Mas não é prudente esquecer o papel do destino em tudo isso. O holandês Seedorf é casado com uma brasileira, fala português, chegou a ter um apartamento no Rio, portanto, tudo indica que essa proximidade tenha pesado mais do que a grana na hora de bater o martelo. E como o destino foi generoso com o futebol brasileiro. Mais do que suas qualidades técnicas, Seedorf tem sido reconhecido ao longo da carreira por sua formação e comportamento. E, sejamos sinceros, isso nos faz muita falta também.

Longe de ter a mesma relevância por questões que vão muito além do jogo a chegada de Forlán ao Internacional reforça a tese de que os cofres dos clubes brasileiros nunca tiveram tanto a oferecer. Alimento apenas um temor com relação a contratações desse porte. Não é de hoje que os nossos dirigentes defendem com unhas e dentes a tese de que não é possível montar um grande time sem gastar. E como uma estrela faz a roda do faturamento girar!
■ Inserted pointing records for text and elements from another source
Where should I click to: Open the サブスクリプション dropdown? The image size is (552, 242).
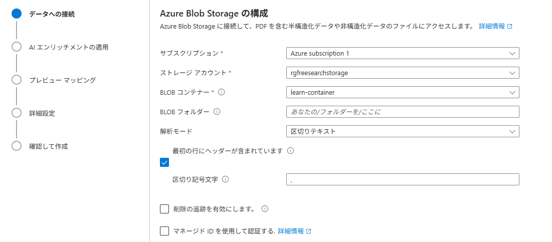click(402, 53)
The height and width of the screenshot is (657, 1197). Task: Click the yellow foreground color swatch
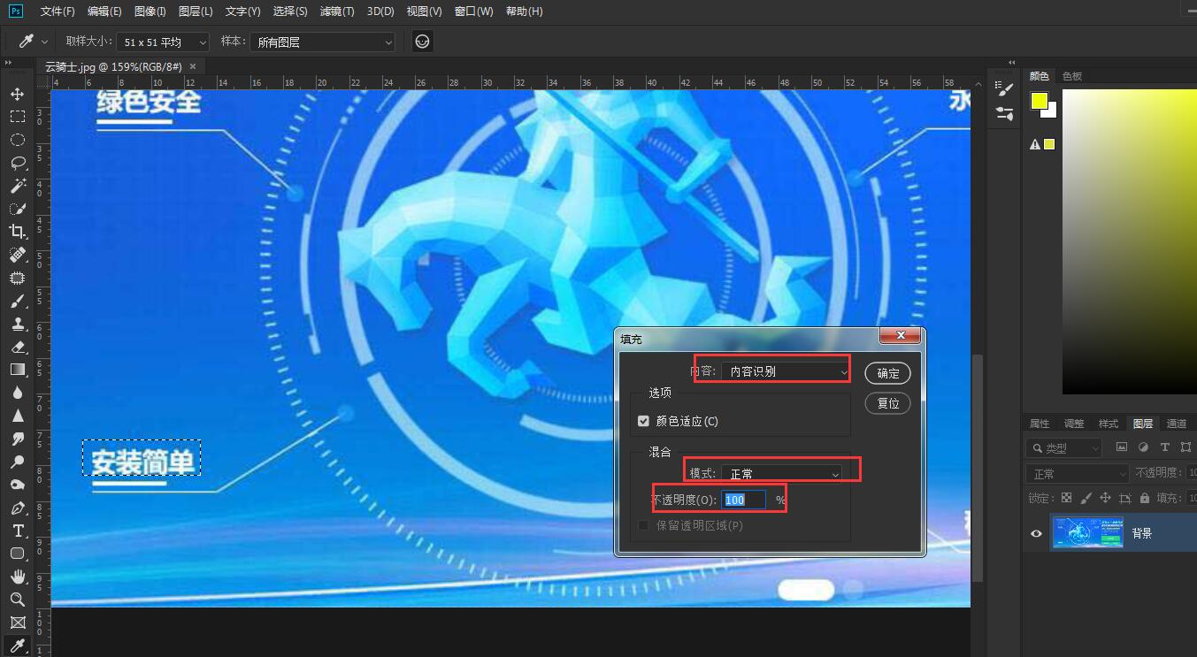[x=1039, y=101]
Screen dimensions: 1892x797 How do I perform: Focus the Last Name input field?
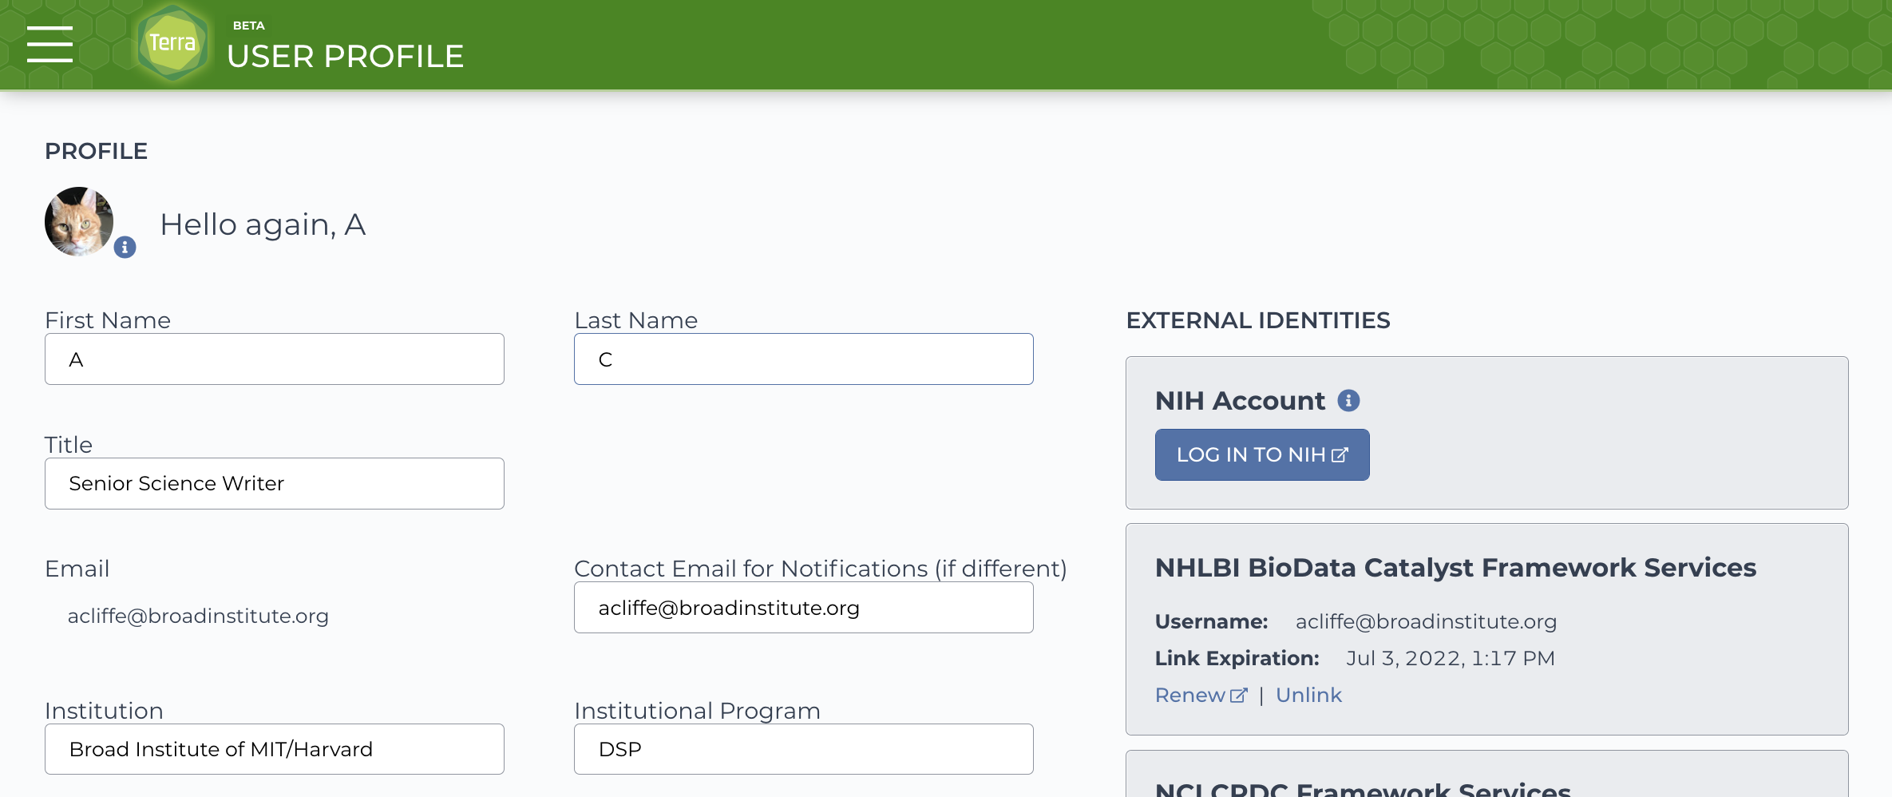pyautogui.click(x=804, y=359)
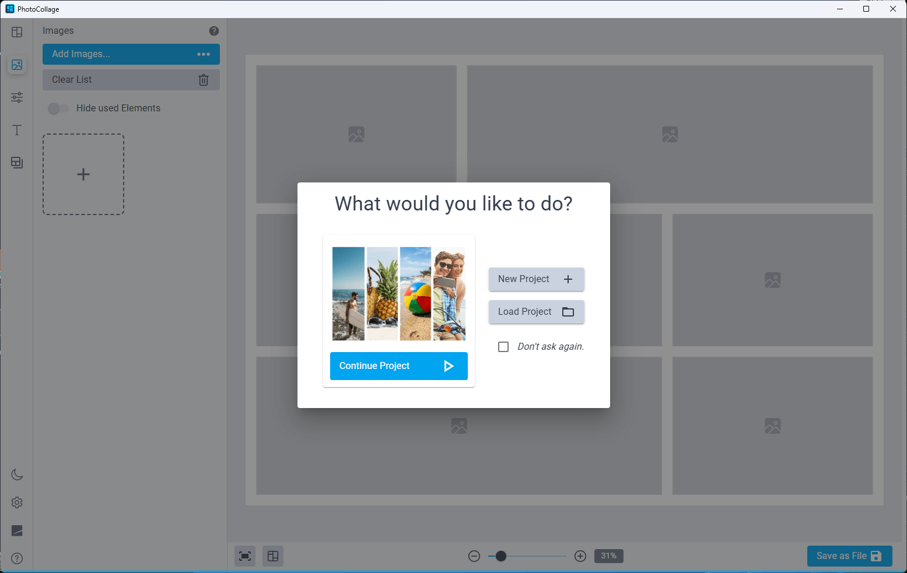
Task: Open the three-dots menu on Add Images
Action: click(204, 54)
A chegada de Ronaldo ao Corinthians algum tempo atrás e seu sucesso dentro e fora de campo serviram de alavanca para os entusiastas desse modelo gastão. Nesse momento ninguém lembra que o Botafogo é o clube que mais deve no Brasil, trezentos e oitenta milhões de reais. O velho argumento de que o time não vai gastar nada volta a ser usado, como sempre. Difícil é acreditar que o clube irá ganhar, como poderia e deveria, se a ele pedem apenas para entrar com a marca.

No caso da chegada de Ney Franco ao São Paulo o lado menos explorado e nebuloso a meu ver é outro. Quer dizer que o presidente da CBF acha que tudo bem perder um profissional como Ney? Escutei várias versões, inclusive, a de que a competência de Ney Franco teria virado um problema para Marín. Encontro mais motivos para acreditar em uma outra possibilidade.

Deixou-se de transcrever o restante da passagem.